== TASK INPUTS ==

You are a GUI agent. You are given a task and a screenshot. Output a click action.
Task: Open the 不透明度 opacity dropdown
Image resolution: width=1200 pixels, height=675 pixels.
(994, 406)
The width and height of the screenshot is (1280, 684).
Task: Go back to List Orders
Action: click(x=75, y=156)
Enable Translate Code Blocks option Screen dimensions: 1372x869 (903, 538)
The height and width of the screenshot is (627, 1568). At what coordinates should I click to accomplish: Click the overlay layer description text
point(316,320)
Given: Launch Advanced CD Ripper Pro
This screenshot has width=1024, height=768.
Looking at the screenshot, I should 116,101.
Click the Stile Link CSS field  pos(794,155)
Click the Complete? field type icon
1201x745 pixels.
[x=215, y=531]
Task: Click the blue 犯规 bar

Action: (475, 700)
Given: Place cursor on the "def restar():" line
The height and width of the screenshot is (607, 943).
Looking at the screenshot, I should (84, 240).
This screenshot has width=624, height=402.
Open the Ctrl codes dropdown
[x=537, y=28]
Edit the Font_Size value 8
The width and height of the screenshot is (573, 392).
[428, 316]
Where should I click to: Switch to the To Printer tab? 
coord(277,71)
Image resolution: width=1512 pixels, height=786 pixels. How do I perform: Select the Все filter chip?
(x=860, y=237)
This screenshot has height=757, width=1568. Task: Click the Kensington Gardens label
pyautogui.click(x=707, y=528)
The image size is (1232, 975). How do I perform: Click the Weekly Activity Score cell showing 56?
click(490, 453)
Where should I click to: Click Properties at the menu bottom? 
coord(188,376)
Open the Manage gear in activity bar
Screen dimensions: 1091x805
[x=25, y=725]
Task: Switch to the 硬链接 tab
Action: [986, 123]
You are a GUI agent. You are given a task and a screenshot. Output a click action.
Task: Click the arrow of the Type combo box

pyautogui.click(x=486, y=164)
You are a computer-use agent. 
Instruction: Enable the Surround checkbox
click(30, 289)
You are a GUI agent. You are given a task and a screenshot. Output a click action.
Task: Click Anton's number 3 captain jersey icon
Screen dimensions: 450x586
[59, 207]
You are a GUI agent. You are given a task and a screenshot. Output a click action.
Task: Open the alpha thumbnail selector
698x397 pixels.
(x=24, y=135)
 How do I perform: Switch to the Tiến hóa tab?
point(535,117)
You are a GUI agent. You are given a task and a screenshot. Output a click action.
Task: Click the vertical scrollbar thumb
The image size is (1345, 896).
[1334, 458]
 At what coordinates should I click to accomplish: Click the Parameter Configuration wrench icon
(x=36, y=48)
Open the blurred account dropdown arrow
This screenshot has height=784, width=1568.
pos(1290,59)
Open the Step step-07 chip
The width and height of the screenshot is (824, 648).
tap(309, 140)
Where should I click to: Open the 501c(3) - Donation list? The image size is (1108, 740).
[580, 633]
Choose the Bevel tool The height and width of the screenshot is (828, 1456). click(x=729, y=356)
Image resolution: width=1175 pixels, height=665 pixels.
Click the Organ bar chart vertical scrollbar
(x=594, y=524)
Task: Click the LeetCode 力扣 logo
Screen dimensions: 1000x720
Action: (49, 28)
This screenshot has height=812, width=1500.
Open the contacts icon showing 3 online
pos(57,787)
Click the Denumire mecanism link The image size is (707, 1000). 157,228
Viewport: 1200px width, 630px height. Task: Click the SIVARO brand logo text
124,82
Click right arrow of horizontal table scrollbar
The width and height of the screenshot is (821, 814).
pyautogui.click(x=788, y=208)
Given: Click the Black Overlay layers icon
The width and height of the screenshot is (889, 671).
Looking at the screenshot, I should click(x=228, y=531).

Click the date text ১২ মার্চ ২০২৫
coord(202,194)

===

- _ACTIVITY_
Return the line where "Image resolution: width=1175" appears, then every line after it to the end of the listing, all exactly as written.

- _EXERCISE RESULT_
Image resolution: width=1175 pixels, height=665 pixels.
Click the Organ bar chart vertical scrollbar
(x=594, y=524)
Task: Click the LeetCode 力扣 logo
Screen dimensions: 1000x720
Action: (49, 28)
This screenshot has height=812, width=1500.
Open the contacts icon showing 3 online
pos(57,787)
Click the Denumire mecanism link The image size is (707, 1000). 157,228
Viewport: 1200px width, 630px height. Task: Click the SIVARO brand logo text
124,82
Click right arrow of horizontal table scrollbar
The width and height of the screenshot is (821, 814).
pyautogui.click(x=788, y=208)
Given: Click the Black Overlay layers icon
The width and height of the screenshot is (889, 671).
Looking at the screenshot, I should click(x=228, y=531).

Click the date text ১২ মার্চ ২০২৫
coord(202,194)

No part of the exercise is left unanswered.